You can define a new detector by naming the detector and then selecting a data source and detector type. After defining a detector, you can configure field mappings, create a detector schedule, and set up alerts.

To define a detector:

  1. On the Security Analytics home page or the Detectors page, choose Create detector.
  2. Give the detector a name and, optionally, a description.
  3. In the Data source section, select one or more sources for the log data. Use an asterisk (*) to indicate a wildcard pattern. When selecting multiple data sources, their logs must be of the same type. It is good practice to create separate detectors for different log types. Security Analytics also supports the following:
  • Aliases: When configuring an alias as the data source, it must be attached to a Write index alias. When using an alias, ensure that your documents are ingested through the alias and not through the index for which the alias was created.
  • Data streams: A set of time-series data stored across multiple indexes but called using a single named resource.
  1. In the Detection section, select a log type for the data source. For a list of supported log types, see Supported log types. To create your own log types, see Creating custom log types.

    When you select network, cloudtrail, or s3 as the log type, the system automatically creates a detector dashboard. The dashboard offers visualizations for the detector and can provide security-related insight into log source data. For more information about visualizations, see Building data visualizations.

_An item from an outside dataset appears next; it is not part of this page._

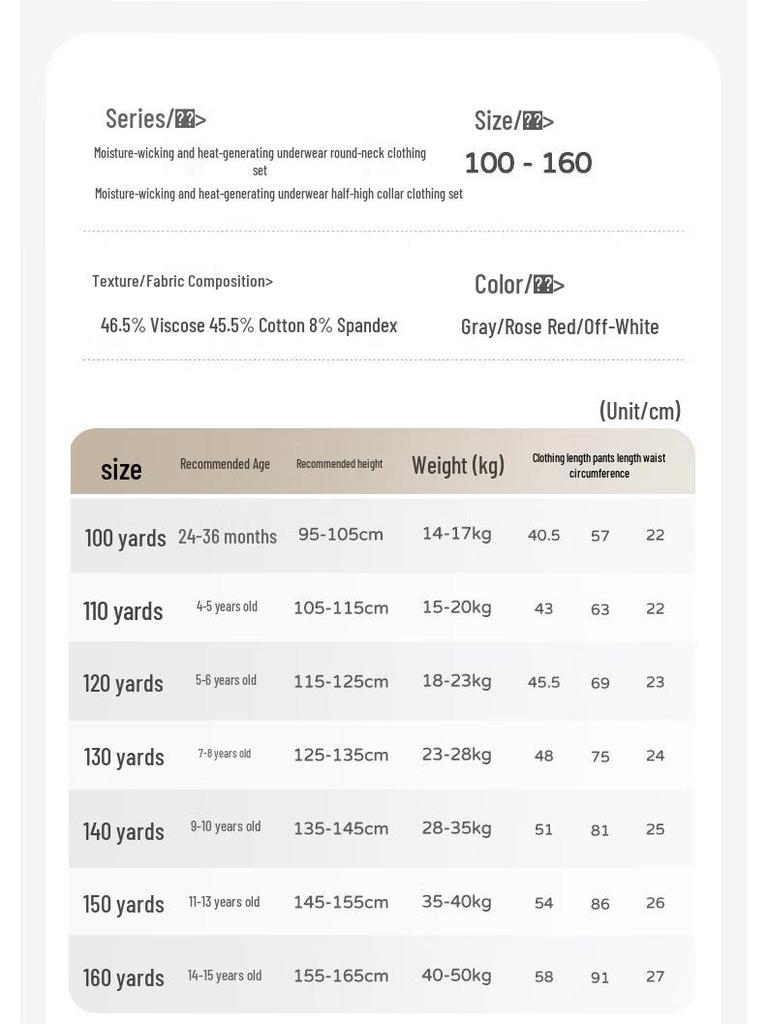Click the 105-115cm height cell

  2. Expand Detection rules to show the list of available detection rules for the selected log type. Initially, all rules are selected by default. The following example shows the rules associated with the windows log type.

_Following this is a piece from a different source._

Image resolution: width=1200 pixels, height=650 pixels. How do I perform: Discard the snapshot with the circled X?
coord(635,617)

    Selecting threat detector log type to auto-populate rules

    You can perform the following actions when viewing rules:

    • Use the toggle to the left of Rule name to select or deselect rules.
    • Use the Rule severity and Source dropdown lists to filter the rules you want to select from.
    • Use the Search bar to search for specific rules.

    To quickly select one or more known rules and dismiss others, first deselect all rules by turning off the Rule name toggle, then search for your target rule names and select each individually by turning its toggle on.

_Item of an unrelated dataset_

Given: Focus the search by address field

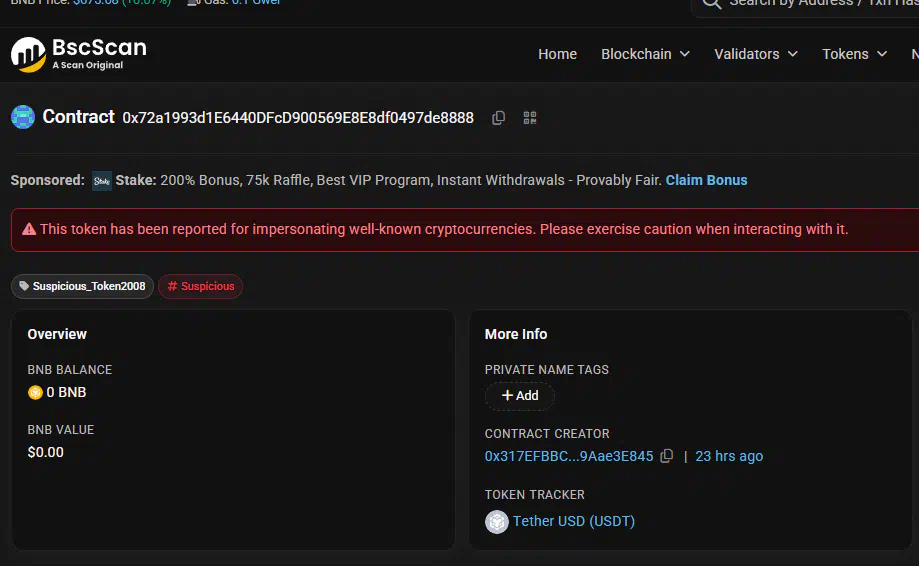Looking at the screenshot, I should pyautogui.click(x=820, y=4).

  3. Review the field mappings. Field mappings allow the system to accurately pass event data from the log to the detector and then use the data to trigger alerts. For more information about field mappings, refer to the A note on field mappings section.

  4. Choose whether to enable threat intelligence feeds. Threat intelligence feeds only work with standard log types.

  5. In the Detector schedule section, create a schedule for how often to run the detector. Specify a unit of time and a corresponding number to set the interval. The following image shows that the detector runs every 3 minutes.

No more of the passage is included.